• Task details:
The expected output is a copy of every line in the records with the string "Open".

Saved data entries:
Start of Block
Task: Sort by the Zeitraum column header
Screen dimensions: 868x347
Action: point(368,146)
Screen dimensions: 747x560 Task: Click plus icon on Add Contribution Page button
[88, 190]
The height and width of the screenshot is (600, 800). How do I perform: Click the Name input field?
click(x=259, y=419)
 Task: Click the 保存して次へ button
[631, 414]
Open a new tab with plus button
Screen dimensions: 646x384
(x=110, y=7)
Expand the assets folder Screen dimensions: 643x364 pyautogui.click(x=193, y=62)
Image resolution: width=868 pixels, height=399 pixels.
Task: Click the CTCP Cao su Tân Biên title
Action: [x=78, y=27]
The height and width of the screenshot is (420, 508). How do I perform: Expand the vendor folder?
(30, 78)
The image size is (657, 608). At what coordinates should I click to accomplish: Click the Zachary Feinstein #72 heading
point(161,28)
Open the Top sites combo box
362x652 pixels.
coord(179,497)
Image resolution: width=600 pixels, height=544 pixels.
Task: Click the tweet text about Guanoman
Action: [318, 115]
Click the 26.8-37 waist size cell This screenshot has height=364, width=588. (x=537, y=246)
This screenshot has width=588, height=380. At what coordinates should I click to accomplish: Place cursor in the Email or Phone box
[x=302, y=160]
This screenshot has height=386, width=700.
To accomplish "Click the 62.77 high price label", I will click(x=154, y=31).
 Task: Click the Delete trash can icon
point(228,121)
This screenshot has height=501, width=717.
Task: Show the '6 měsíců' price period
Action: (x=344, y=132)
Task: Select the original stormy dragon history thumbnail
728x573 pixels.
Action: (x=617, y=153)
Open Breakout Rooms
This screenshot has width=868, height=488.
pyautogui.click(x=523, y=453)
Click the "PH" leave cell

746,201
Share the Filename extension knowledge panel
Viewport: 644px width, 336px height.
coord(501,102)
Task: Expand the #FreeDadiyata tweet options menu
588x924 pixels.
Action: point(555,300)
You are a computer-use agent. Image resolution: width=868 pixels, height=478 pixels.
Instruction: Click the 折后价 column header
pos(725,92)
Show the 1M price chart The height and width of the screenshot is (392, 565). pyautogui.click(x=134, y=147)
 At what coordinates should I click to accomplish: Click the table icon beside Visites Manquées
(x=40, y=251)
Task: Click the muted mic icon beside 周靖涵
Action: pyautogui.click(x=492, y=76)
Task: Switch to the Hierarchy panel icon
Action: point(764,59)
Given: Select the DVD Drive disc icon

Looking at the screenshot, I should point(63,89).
End of Block
• Exercise response:
Open a new tab with plus button
Open the Top sites combo box
Open Breakout Rooms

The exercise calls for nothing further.